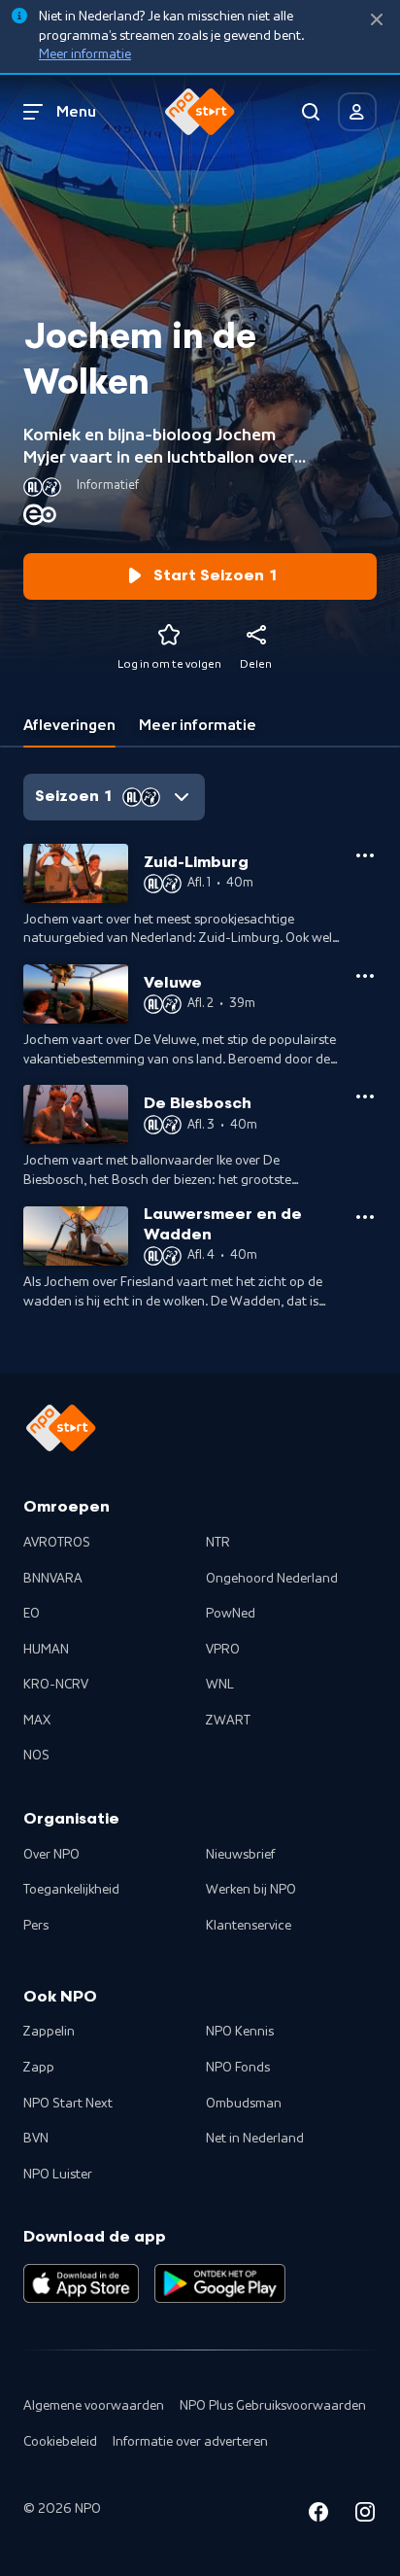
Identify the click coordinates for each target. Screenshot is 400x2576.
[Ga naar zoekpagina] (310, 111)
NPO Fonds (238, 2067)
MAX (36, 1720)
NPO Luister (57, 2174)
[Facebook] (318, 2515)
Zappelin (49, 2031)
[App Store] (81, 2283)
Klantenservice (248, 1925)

---

From the first line to the last, repeat the entries exactly and leave out the pictures.

Identify the click coordinates for each target. Screenshot is 400x2576.
[Ga naar zoekpagina] (310, 111)
NPO Fonds (238, 2067)
MAX (36, 1720)
NPO Luister (57, 2174)
[Facebook] (318, 2515)
Zappelin (49, 2031)
[App Store] (81, 2283)
Klantenservice (248, 1925)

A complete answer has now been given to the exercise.